With its 2017 budget, the government has a golden opportunity to break with the past and present us with a more studied and transparent roadmap for our immediate economic future.
The government is no doubt busy preparing its budget for next year. While I’m sure they have their own team of seasoned experts on the case, I would still like to make a few suggestions concerning this important economic forecast.
First and foremost, the budget shouldn’t just be a cut and paste version of the previous one. Rather it should be devised from scratch using genuine input from experts and reliable economic reports. I believe the government should hold a one-day workshop with representatives from international institutions like the IMF and the UNDP, as well as academics and socio-economic specialists in order to get their feeling and hear their reports and forecasts for next year relating to growth, oil prices, refugees, and unemployment.
Secondly, as oil prices are one of the main determinants of Jordan’s fiscal deficit, through affecting electricity costs, and it is also one of the main pillars in determining the level of inflation, the cost of living, and even the expected government revenue from oil derivatives, I believe the government should hedge by buying a forward option on the quantity of oil needed for the whole year by any price between $45 and $50. This is the right time to do so, as oil prices are on this range today. All forecasts say oil prices are going to be over $50 next year. By hedging today the government will for sure save the country some foreign reserves.
Thirdly, since the budget must be issued via a law, and since the law can be tailored to the needs and requirements of each era—as far as it does not violate the constitution—then the government can issue a budget law that sets a precedence in terms of certain expenditures that can only be justified if they are externally funded. This exercise can be put in the law as a separate new item called “below the line items.” Those items could be current or capital expenditure that are budgeted and approved for spending subject to funding from certain external sources (i.e. subject to foreign assistance or external investment). So the law will ensure that no money can be spent on these items unless they receive the relevant funding.
Finally, it would be a good idea if the government publishes a summary of the consolidated budget of the Kingdom, which is the one that consists of both the budget of the central government and that of the independent government units. This could be produced in the form of a booklet that shows the broad breakdown of the expected macro figures for revenues, expenditures, and fiscal deficit for all public entities in the country.

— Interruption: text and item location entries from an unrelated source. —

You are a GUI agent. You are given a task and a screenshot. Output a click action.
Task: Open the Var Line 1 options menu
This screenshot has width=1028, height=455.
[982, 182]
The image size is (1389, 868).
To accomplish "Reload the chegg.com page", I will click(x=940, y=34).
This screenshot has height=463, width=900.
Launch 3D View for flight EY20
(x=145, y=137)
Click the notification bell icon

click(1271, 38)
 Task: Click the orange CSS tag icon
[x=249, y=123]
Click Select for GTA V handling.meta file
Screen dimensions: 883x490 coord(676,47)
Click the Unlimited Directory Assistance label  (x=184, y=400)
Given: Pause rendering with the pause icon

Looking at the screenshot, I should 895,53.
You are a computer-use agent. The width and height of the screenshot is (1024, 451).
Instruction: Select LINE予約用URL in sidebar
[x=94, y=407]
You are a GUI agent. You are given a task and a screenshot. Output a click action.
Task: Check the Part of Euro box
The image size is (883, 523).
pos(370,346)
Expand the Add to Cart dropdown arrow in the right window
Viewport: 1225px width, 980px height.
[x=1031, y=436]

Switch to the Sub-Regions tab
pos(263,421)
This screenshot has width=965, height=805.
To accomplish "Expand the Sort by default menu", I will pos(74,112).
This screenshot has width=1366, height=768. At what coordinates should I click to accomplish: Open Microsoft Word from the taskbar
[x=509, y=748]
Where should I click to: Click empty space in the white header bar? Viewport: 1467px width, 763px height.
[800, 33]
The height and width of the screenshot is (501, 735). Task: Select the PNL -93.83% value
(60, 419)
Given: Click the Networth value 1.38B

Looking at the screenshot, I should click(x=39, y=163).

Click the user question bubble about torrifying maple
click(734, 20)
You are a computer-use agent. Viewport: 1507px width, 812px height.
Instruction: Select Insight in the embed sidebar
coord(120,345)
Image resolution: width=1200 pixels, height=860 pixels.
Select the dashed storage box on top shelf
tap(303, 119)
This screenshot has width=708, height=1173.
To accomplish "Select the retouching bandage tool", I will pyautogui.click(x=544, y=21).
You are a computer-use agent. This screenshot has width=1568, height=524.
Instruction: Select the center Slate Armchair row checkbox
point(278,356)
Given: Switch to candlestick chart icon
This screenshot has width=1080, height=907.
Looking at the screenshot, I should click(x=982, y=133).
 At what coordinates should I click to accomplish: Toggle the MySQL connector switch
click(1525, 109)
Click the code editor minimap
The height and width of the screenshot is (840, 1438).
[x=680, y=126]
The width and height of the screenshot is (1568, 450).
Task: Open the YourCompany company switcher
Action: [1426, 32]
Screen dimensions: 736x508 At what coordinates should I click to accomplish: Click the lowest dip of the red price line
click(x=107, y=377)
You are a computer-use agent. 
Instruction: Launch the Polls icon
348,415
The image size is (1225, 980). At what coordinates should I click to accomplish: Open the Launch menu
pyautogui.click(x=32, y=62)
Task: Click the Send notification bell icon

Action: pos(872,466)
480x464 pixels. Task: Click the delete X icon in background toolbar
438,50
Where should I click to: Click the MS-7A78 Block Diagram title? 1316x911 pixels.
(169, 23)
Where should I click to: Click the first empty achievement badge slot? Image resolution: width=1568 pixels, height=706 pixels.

I believe this government can be the one that would present, for the first time, a different paradigm of fiscal budgeting in Jordan. Nobody says that we have to stick to the old and obsolete way of doing business in public budgeting. Issuing the budget in a law is actually a flexible way that helps to design the articles the way one sees more relevant, not the way others have been doing for decades. I hope we could really see a new, more open, more participatory, and more transparent way of budgeting.